Duplicate the passage of the article on the returning pandas, starting at "The Sino-Canadian mood" and ending at "much in transit.".

EXCERPT TO READ -
'''
When two giant pandas from China flew into Toronto airport in 2013, their arrival was deemed important enough to merit a personal welcome from then Canadian Prime Minister Stephen Harper.
Loans of bears like these are part of Beijing’s diplomatic outreach. But there’s always the risk that the Chinese might repatriate their pandas should relations with their host country deteriorate.
The Sino-Canadian mood has darkened since the detention of Huawai’s chief financial officer (and daughter of its founder) Meng Wanzhou in Vancouver last year (see WiC458). An last week Calgary Zoo said that it would be sending the two pandas back to China – is there a connection between the two stories?
Probably not. In this case the Covid-19 pandemic seems to be the reason why Canada has cut short the 10-year loan. Zookeepers say they have struggled to source enough bamboo from China to feed the duo because flights have been so disrupted by the virus.
Almost all of the panda diet is made up of fresh bamboo and each adult consumes about 40kg daily. The bears can be picky too, refusing to eat bamboo from new sources or shoots that have aged too much in transit.
In other locations where pandas are exhibited, bamboo has been grown locally. But that’s not the case in Calgary. “This is too much stress on my team and on the pandas. Can you imagine not having bamboo for a few days?” zoo boss Clément Lanthier told CBC News.
“It’s too unpredictable,” he complained, insisting that the animals’ welfare was his overriding concern.
Given China’s testy relations with “Five Eyes” countries (including the US and Australia, see this week’s “China and the World”), Canadian diplomats won’t want to see the bears suffer from health concerns or, worse, die on their overseas sabbatical, as happened in Japan 10 years ago (see WiC78).
Another bear died unexpectedly at Chiang Mai zoo in Thailand last year, unleashing an angry reaction on Chinese social media.
Two other pandas that may soon be packing their suitcases for a return to their Sichuan birthplace were first presented to Hong Kong’s Ocean Park in 2007 to celebrate the 10th anniversary of the territory’s return to Chinese sovereignty.
The two bears have actually enjoyed a rather productive pandemic, with one falling pregnant through a natural mating cycle in April after more than a decade of trying.
Ocean Park’s finances aren’t quite as fruitful, having suffered in recent years as more mainland Chinese tourists opted to shun Hong Kong for other destinations.
The coronavirus has made things much worse by restricting cross-border movement.
Arrivals from mainland China plunged to a mere 196 people during the ‘Golden Week’ May 1 holiday.
Last week Ocean Park said it was counting on the dispatch of government funding worth HK$5.4 billion ($694 million) in order to avoid bankruptcy. If it doesn’t get the money it needs the park will have to shut, meaning that the two (or possibly three) pandas will return to mainland China.
'''
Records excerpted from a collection
'''
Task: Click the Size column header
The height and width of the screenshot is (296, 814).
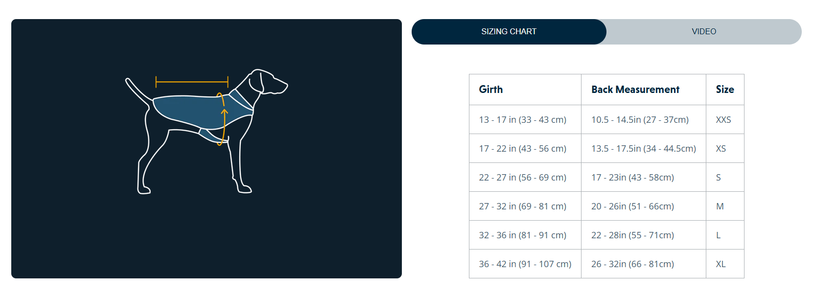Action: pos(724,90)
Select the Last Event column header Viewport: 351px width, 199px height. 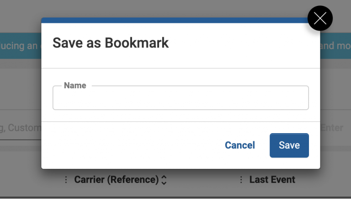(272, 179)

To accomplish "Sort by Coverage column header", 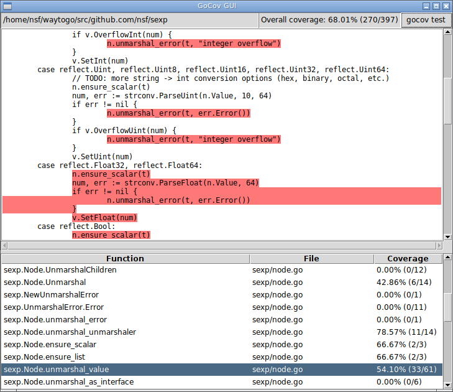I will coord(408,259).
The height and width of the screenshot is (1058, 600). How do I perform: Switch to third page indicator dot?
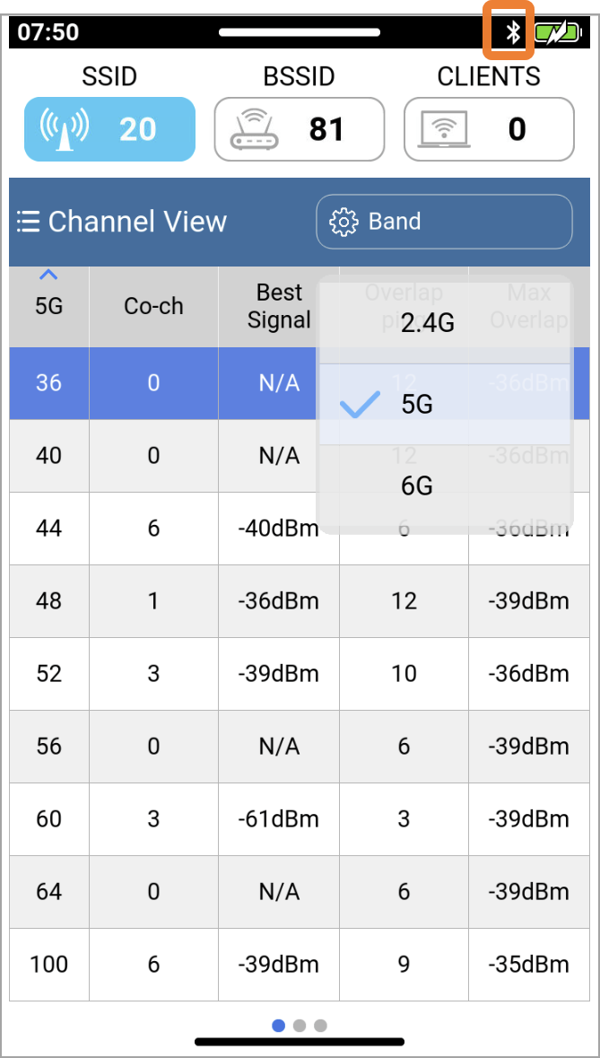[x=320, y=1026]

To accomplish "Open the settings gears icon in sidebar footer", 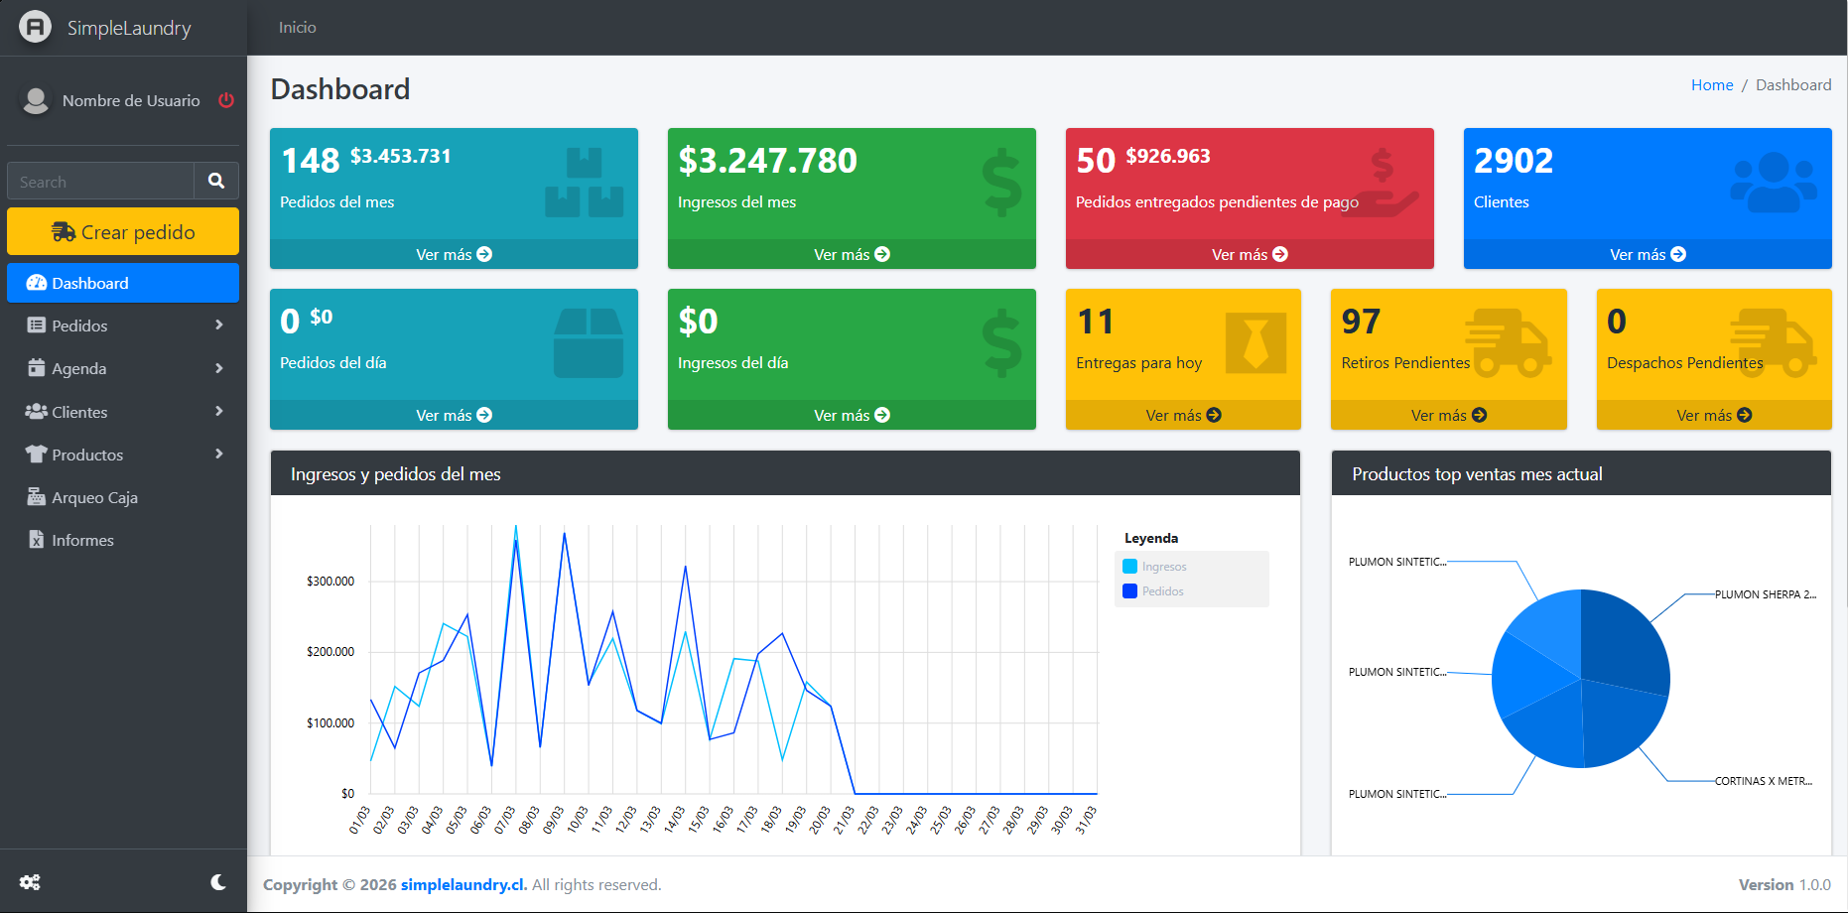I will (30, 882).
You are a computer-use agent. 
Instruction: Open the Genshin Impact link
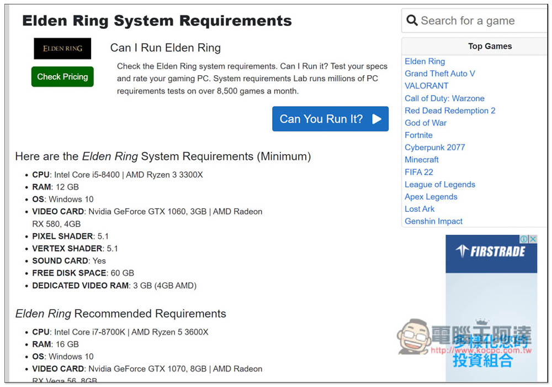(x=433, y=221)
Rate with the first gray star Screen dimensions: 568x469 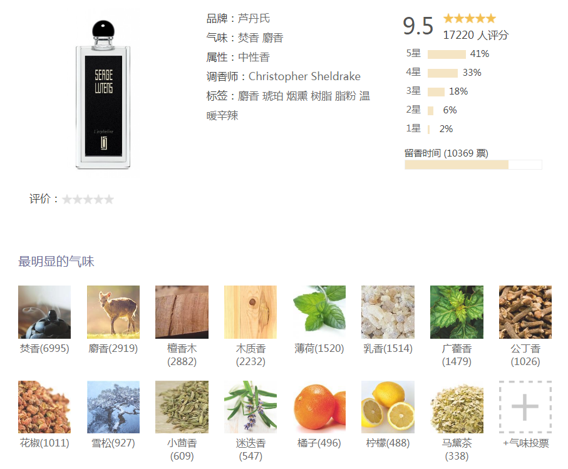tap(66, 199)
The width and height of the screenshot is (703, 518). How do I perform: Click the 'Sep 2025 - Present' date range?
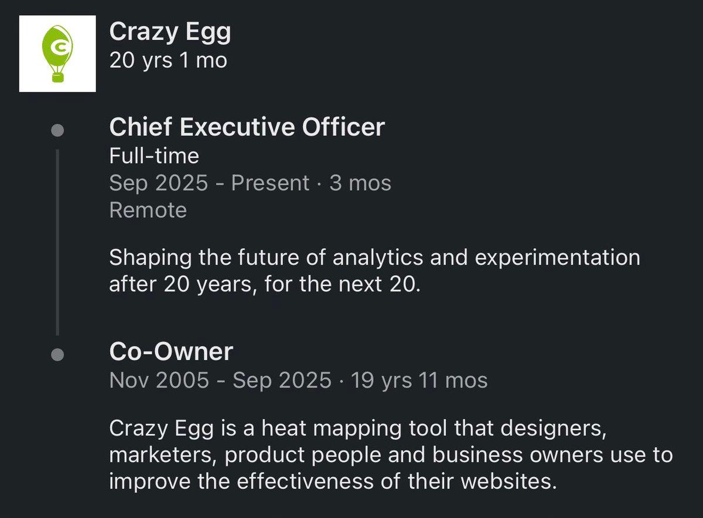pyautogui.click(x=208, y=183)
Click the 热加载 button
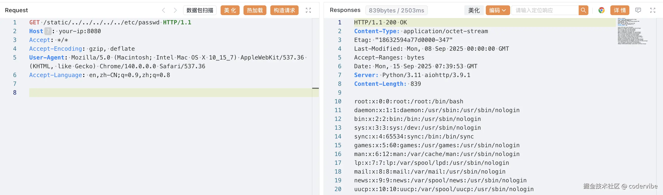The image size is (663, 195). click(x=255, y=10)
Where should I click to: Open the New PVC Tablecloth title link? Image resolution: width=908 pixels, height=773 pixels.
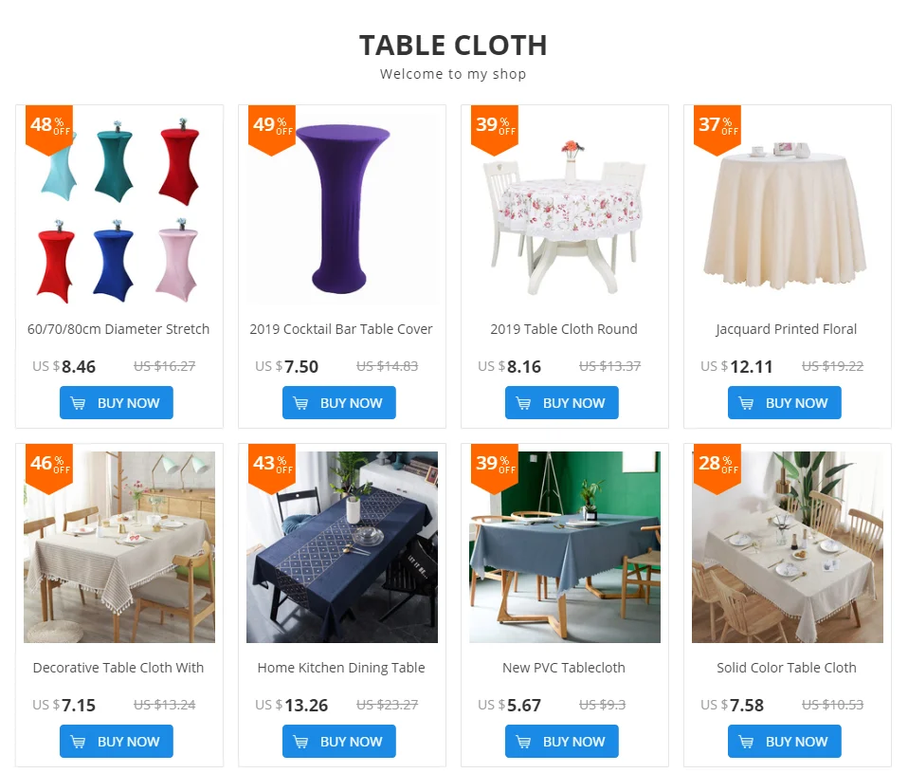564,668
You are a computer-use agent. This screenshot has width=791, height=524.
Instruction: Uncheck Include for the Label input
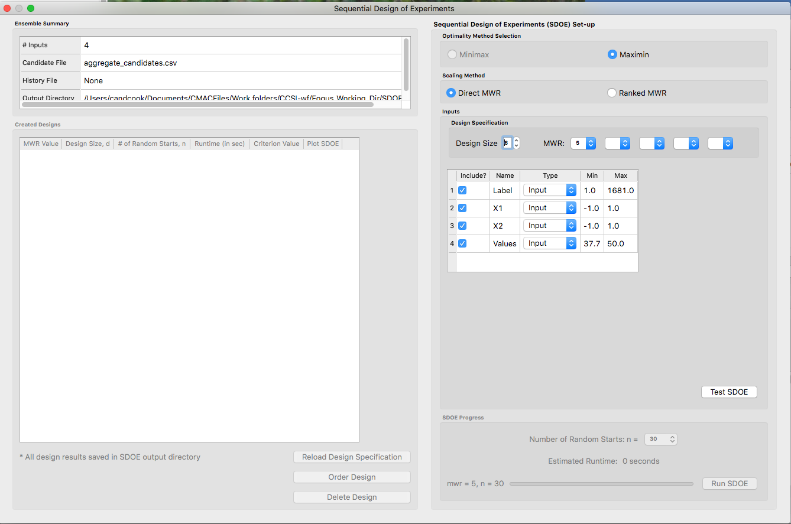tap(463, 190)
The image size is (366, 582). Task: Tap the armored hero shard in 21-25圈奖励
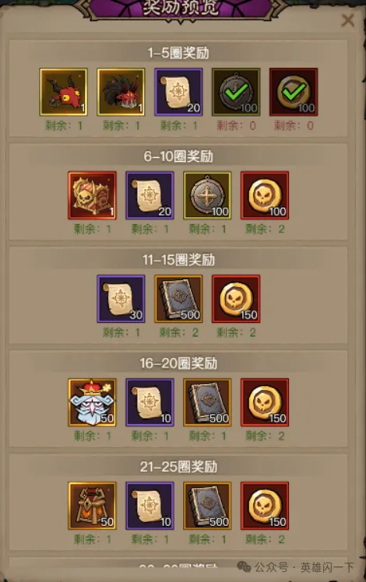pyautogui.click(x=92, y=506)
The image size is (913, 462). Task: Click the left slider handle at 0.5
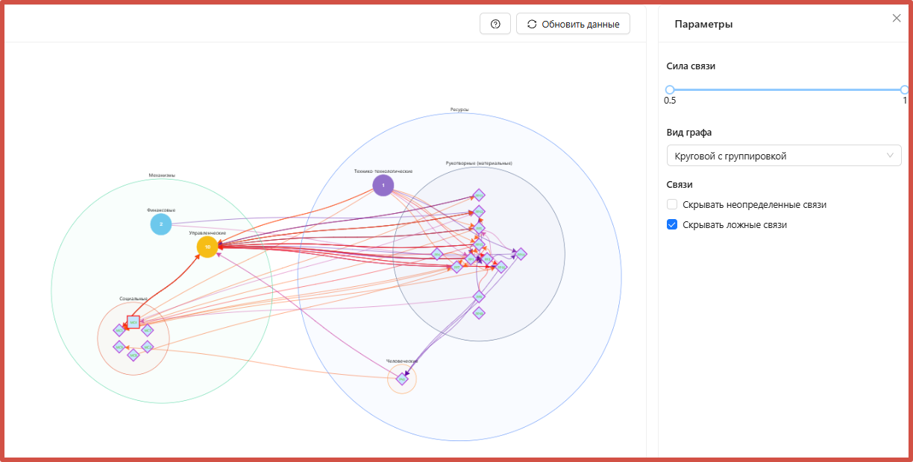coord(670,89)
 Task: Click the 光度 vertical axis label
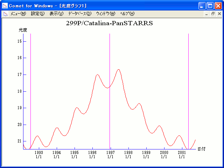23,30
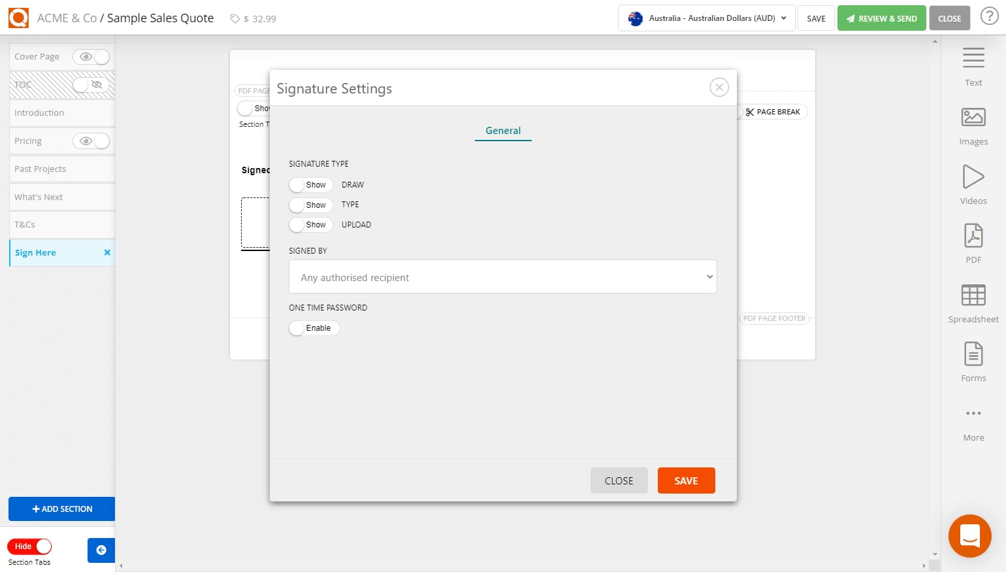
'''
EXERCISE ANSWER -
The Sino-Canadian mood has darkened since the detention of Huawai’s chief financial officer (and daughter of its founder) Meng Wanzhou in Vancouver last year (see WiC458). An last week Calgary Zoo said that it would be sending the two pandas back to China – is there a connection between the two stories?
Probably not. In this case the Covid-19 pandemic seems to be the reason why Canada has cut short the 10-year loan. Zookeepers say they have struggled to source enough bamboo from China to feed the duo because flights have been so disrupted by the virus.
Almost all of the panda diet is made up of fresh bamboo and each adult consumes about 40kg daily. The bears can be picky too, refusing to eat bamboo from new sources or shoots that have aged too much in transit.